See a tech bubble forming around the valuation of Silicon Valley firms?

Check out the office market.

The two most expensive streets to rent office space in America run through Silicon Valley. One, Sand Hill Road,  along Stanford University’s campus in Palo Alto is so heavily populated by venture capital firms that it has become synonymous to the tech industry the way Wall Street is to banking. In two years, rents have risen 27 percent to $141.60 per square foot, according to an analysis by the services firm JLL.

Next up is a street a few miles away, Hamilton Avenue, also in Palo Alto, at $124.44 per square foot after going up even faster — 31 percent — over the past two years. In 2013, Hamilton wasn’t even on the list of the top 40 most expensive streets.

Sand Hill Road and Hamilton Avenue are also notable for the incredible premiums employers are willing to pay to be on those streets instead of other locations nearby. Having an address on Sand Hill Road or Hamilton Avenue clearly means something valuable enough to companies that they are willing to pay more than double what other buildings in the neighborhood would cost.


Among the most expensive streets, five are in California. (Courtesy JLL)

Half of the top 10 most expensive streets on the list are from California. But D.C. has its own regular entrant on the list, Pennsylvania Avenue.

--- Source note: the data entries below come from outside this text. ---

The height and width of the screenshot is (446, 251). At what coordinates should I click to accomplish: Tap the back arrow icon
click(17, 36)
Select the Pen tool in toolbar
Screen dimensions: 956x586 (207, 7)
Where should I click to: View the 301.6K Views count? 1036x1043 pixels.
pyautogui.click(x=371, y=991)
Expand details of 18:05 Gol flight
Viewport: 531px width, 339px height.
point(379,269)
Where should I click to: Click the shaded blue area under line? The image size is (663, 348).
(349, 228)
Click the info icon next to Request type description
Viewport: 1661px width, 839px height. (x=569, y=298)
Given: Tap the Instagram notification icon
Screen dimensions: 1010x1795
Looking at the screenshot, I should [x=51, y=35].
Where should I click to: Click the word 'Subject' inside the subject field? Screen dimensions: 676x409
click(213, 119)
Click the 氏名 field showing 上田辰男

Employers on Pennsylvania Avenue pay an average of $72.65 in rent, double what buildings in other parts of D.C. cost. Even though the region’s office market has remained largely flat, developers are pouring investments into redeveloping buildings along the avenue.

Quadrangle Development Corp. is doing a complete overhaul of 1301 Pennsylvania Ave., and has reportedly lured a white shoe law firm to lease space there. Developer Skanska is partnering with George Washington University on a new 250,000-square-foot office building at 2112 Pennsylvania Ave. even though it has no leases announced yet.

Amy Bowser, JLL managing director, said the streets on the list reflect the country’s reigning industries and she didn’t expect “America’s Main Street” to drop off anytime soon.

“No matter what year, the next 10 years or 20 years, Pennsylvania Avenue will still be at the top of the list. It’s an international address. It’s part of our identity and history in D.C. but also the entire country,” she said. 

For all the changes in the East End of D.C., in Tysons and elsewhere, having a Pennsylvania Avenue address still stands for power in an exclusive way, Bowser argued.

“It’s very much recognized as a symbol of power and influence. Companies, law firms etc. want to be affiliated with it as a result,” she said.